● **TASK OBJECTIVE**
Would you set down all of the entries below exactly as they stand?

══════

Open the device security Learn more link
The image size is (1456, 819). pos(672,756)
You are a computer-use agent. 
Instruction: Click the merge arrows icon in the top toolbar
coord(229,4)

══════

● **REPLY TO THE TASK**
Open the device security Learn more link
The image size is (1456, 819). pos(672,756)
You are a computer-use agent. 
Instruction: Click the merge arrows icon in the top toolbar
coord(229,4)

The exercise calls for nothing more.